Poucos analistas acreditam que Levy atingirá seus principais objetivos: um superávit primário (antes do pagamento de juros) de 1,2% este ano e de 2% em 2016. O superávit deste ano deve ficar pouco acima da metade do prometido, diz o especialista em contas públicas Mansueto Almeida. Mas isso talvez seja suficiente para satisfazer as agências de avaliação de crédito. As mudanças implementadas por Levy na condução da economia superaram as expectativas, diz Lisa Schineller, da Standard & Poor’s.
Os analistas financeiros estão igualmente bem impressionados com o presidente do Banco Central, Alexandre Tombini, que não permitiu que a ameaça de recessão minasse o combate à inflação, atualmente acima de 8%. Em 3 de junho, o BC elevou a taxa de juros em 0,5 ponto porcentual, para 13,75%. A intenção de Tombini é fazer com que a inflação caia para 4,5%, no centro da meta fixada pela autoridade monetária, até o ano que vem. Isso pode exigir novas elevações nos juros.

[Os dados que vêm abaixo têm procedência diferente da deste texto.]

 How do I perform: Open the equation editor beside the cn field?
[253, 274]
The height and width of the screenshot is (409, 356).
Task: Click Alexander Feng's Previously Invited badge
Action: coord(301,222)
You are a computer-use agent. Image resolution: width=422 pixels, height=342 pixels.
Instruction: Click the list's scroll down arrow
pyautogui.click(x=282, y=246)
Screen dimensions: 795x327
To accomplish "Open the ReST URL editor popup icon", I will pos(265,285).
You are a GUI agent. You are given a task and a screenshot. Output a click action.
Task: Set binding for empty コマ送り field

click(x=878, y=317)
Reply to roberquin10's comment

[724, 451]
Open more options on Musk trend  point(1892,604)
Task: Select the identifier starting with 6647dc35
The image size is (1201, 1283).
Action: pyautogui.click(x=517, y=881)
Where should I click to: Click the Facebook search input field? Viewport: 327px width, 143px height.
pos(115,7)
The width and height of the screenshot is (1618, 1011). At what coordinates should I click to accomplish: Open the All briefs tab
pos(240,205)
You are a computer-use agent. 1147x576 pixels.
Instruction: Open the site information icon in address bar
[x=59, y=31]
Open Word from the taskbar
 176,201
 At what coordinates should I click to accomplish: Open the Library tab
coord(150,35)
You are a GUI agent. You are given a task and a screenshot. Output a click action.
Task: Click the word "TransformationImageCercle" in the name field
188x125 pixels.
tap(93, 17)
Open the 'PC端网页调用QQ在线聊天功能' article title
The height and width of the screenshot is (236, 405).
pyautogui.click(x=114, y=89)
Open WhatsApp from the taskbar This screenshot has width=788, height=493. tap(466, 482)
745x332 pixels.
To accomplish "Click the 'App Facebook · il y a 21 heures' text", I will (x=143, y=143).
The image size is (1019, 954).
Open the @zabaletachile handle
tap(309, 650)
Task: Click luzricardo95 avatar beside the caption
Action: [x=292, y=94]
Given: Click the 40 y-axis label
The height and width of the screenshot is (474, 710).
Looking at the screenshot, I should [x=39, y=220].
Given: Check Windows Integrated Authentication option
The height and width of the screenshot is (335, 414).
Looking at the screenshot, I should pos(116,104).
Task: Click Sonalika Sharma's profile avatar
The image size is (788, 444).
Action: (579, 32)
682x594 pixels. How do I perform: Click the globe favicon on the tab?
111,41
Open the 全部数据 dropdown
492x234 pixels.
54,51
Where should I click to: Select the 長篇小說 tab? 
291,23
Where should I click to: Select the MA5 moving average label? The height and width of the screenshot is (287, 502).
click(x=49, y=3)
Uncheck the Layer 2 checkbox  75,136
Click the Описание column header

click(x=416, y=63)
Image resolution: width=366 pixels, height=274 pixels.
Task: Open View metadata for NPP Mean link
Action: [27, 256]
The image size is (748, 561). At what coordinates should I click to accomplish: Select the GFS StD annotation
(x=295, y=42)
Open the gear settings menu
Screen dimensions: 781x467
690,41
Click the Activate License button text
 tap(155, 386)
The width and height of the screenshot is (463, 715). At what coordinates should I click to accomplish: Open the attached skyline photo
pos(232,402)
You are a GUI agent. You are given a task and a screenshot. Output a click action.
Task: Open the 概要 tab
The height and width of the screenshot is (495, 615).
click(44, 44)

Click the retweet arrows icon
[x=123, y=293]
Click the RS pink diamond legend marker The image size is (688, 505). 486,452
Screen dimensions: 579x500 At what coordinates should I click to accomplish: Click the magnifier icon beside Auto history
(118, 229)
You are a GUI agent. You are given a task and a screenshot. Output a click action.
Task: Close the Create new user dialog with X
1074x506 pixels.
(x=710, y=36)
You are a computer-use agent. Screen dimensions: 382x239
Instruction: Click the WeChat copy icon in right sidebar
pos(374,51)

No curto prazo, os esforços de Levy e Tombini farão com que os restaurantes de São Paulo fiquem mais vazios. A situação da economia é ainda pior do que parece à primeira vista. Os investimentos, já baixos para os padrões das economias emergentes, encolheram pelo sétimo trimestre consecutivo nos primeiros três meses de 2015. O consumo das famílias caiu pela primeira vez em ternos anuais desde que o PT chegou ao poder, em 2003. Sem uma redução nas importações, a desaceleração anualizada da economia teria sido ainda maior. As economias obtidas por Levy resultaram sobretudo de aumentos nos impostos, que devem afetar negativamente o desempenho atual da economia, e de cortes nos investimentos, que devem prejudicar seu desempenho futuro.
Restaurar a credibilidade não é o bastante. O Brasil também precisa se livrar dos “gargalos de oferta” mencionados por Christine Lagarde em maio, quando a diretora-gerente do Fundo Monetário Internacional (FMI) esteve no País. Esses gargalos incluem um sistema tributário que desestimula os investimentos privados, uma infraestrutura inadequada e uma legislação trabalhista arcaica. Os novos gerentes do Brasil mal começaram a lidar com essas questões.